課題一覧:
**A.** Selenium勉強会の本文抜粋から、「モバイルでもクラウドでもSe」で始まり「Seleniumをもっと知るための本の話(玉川竜司氏)」で終わる部分を再掲してください。
**B.** Selenium勉強会の本文抜粋をもとに、次の問いに答えてください。
(i) 第2回日本Seleniumユーザーコミュニティ勉強会は、いつ、どこで開催されましたか。
(ii) 玉川竜司氏が自社のWebアプリの回帰テストにSeleniumを使い始めたのは何年からですか。
(iii) 『実践Selenium WebDriver』の原書が出たのはいつですか。

本文抜粋:
モバイルでもクラウドでもSelenium「第2回日本Seleniumユーザーコミュニティ勉強会」レポート

2014年10月18日、渋谷マークシティ サイバーエージェントセミナールームにて日本Seleniumユーザーコミュニティ主催による、第2回日本Seleniumユーザーコミュニティ勉強会が開催されました。今回開催のきっかけにもなった、日本初の本格Selenium書籍『実践Selenium WebDriver』の著者、翻訳者である玉川竜司氏・玉川紘子氏はもちろん、SeleniumやAppiumを実際に利用している開発者たちも登壇し、盛りだくさんのセッションが繰り広げられました。ここではその様子を紹介します。

Seleniumをもっと知るための本の話(玉川竜司氏)

玉川竜司氏
玉川竜司氏

「実践Selenium WebDriver」ができるまで

2006年から、自社のWebアプリの回帰テストにSeleniumを使用していましたが、そのときはうまくいきませんでした。その後、またWebのテストを行うことになったのですが、Seleniumの情報をネット上で調べると、Selenium 1とSelenium 2の情報が混在しており、全体像が見えず非常にわかりづらい状況でした。ちょうどその頃、2014年1月に今回の本の原書が出ました。この本が非常に良い出来の本で、日本語の書籍に対する需要があると自分でもわかっていたので、今回の企画が立ち上がりました。

提供データ:
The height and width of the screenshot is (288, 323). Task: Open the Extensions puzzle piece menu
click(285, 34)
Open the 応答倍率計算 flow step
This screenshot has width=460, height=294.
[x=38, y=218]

解答:
**A.**
モバイルでもクラウドでもSelenium「第2回日本Seleniumユーザーコミュニティ勉強会」レポート

2014年10月18日、渋谷マークシティ サイバーエージェントセミナールームにて日本Seleniumユーザーコミュニティ主催による、第2回日本Seleniumユーザーコミュニティ勉強会が開催されました。今回開催のきっかけにもなった、日本初の本格Selenium書籍『実践Selenium WebDriver』の著者、翻訳者である玉川竜司氏・玉川紘子氏はもちろん、SeleniumやAppiumを実際に利用している開発者たちも登壇し、盛りだくさんのセッションが繰り広げられました。ここではその様子を紹介します。

Seleniumをもっと知るための本の話(玉川竜司氏)

**B.**
(i) 2014年10月18日に、渋谷マークシティ サイバーエージェントセミナールームで開催されました。
(ii) 2006年からです。
(iii) 2014年1月です。